▸ **Consignes**
1 > Répondez à ces questions sur le récit de l'étape au sanctuaire d'Apollon :
(a) Quel édifice a remplacé le temple dédié à Apollon ?
(b) En mémoire de qui le cierge est-il laissé brûler ?
(c) À quelle heure le ferry pour le Pirée partait-il ?
2 > Écrivez la suite du récit de l'étape au sanctuaire d'Apollon, en commençant après sa dernière phrase.

▸ **Texte**
....

Nous nous arrêtions au sanctuaire d'Apollon où une chapelle orthodoxe a remplacé le temple à lui dédié, entourée d'oliviers et dans laquelle nous laissions brûler un cierge, en mémoire de Cécile et pour Jill, d'un commun accord avec mon 'cousin'. Le soleil déclinait, c'était le jour de notre départ, le ferry que nous devions prendre pour le Pirée partait à 22 heures. Il nous fallait être au port une heure avant. Ce que nous fîmes tranquillement, en passant dire "au revoir" à ceux qui nous avaient accueillis avec beaucoup de chaleur.

....

▸ **Données enregistrées**
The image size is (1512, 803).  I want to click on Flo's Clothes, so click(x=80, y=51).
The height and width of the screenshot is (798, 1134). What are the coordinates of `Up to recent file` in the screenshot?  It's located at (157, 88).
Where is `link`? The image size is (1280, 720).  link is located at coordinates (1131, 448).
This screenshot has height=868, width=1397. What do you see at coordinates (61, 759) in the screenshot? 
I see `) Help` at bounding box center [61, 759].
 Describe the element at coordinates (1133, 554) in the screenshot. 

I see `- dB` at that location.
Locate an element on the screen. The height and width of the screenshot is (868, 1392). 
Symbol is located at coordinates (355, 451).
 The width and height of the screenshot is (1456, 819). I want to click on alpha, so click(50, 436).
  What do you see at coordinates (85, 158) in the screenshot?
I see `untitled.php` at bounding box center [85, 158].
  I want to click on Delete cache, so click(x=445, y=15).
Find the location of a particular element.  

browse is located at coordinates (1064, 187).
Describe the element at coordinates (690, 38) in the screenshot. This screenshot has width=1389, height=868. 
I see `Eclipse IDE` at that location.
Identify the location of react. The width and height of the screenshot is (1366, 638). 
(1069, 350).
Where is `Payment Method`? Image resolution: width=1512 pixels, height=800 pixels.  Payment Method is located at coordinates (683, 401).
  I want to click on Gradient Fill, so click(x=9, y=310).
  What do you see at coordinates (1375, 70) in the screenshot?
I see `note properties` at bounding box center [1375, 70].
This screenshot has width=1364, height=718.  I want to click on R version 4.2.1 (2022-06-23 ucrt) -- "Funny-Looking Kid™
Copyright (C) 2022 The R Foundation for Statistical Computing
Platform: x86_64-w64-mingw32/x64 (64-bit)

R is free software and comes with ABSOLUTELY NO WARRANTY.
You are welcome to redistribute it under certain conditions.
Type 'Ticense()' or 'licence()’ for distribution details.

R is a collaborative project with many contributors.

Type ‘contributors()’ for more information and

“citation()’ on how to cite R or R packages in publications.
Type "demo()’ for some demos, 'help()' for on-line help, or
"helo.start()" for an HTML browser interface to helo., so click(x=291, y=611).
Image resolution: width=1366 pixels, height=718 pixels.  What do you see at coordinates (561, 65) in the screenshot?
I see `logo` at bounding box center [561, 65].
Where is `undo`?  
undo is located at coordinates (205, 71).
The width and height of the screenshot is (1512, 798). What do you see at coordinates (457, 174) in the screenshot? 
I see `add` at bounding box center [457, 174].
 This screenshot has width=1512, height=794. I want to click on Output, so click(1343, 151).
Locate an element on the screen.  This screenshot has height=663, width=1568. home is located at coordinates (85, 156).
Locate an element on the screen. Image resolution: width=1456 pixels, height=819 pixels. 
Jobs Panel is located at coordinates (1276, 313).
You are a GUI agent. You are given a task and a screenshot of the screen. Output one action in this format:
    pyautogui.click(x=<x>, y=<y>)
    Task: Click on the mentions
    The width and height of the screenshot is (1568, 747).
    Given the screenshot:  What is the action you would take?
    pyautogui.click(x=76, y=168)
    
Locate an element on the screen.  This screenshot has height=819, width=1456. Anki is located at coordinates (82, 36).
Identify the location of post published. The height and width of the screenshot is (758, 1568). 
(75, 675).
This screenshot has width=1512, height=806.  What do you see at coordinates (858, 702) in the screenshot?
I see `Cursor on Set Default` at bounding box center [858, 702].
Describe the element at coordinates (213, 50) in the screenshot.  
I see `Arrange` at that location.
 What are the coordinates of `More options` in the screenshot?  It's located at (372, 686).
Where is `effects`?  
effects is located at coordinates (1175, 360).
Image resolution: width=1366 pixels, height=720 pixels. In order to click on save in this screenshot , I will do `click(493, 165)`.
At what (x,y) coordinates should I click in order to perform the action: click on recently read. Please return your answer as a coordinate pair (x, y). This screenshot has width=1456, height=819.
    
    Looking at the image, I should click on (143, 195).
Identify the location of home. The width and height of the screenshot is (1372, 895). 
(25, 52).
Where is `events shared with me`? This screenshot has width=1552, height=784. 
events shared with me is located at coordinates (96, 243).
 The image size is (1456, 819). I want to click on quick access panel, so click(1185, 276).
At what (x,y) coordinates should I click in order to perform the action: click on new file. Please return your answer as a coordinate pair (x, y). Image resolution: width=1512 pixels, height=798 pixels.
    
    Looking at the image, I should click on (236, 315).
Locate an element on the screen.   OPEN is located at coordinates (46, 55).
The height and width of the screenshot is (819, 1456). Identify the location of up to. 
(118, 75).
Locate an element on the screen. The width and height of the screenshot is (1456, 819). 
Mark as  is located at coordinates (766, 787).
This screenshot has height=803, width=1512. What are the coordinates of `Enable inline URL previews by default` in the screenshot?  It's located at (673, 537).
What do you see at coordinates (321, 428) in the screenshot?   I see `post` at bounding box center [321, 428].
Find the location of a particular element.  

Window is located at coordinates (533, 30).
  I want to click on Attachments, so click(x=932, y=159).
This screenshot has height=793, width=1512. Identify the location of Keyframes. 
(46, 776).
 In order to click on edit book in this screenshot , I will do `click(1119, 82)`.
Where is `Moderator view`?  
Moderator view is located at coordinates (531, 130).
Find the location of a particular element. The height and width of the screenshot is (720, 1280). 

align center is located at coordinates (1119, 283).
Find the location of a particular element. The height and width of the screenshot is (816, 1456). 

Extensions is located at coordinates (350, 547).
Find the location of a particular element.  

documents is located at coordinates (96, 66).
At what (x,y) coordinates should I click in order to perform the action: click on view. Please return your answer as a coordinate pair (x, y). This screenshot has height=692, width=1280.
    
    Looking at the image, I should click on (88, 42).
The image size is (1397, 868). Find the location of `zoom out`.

....

▸ **Réponses**
1 >
(a) Une chapelle orthodoxe, entourée d'oliviers.
(b) En mémoire de Cécile.
(c) À 22 heures.

2 >
Le Land Rover était rangé avec les autres véhicules le long du quai. Et nous dedans attendant que l'on nous fasse entrer. Un grand désordre présidait à cet embarquement. Il y avait de tout un peu partout, des voitures, des camions, des femmes, des hommes, des sacs jetés à terre...Nous échangions de temps en temps des mots et nous restions silencieux aussi, perdus dans des images, des textes, des rencontres. Brusquement un coup était frappé à la glace avant. Un homme voulant avoir l'air très méchant et sérieux brandissait une carte. La vitre ouverte il prononça d'un ton menaçant "Police!", par gestes demanda que l'on ouvrit la porte arrière, monta et nous enjoignit dans un langage mi-grec, mi-anglais d'aller au poste de police.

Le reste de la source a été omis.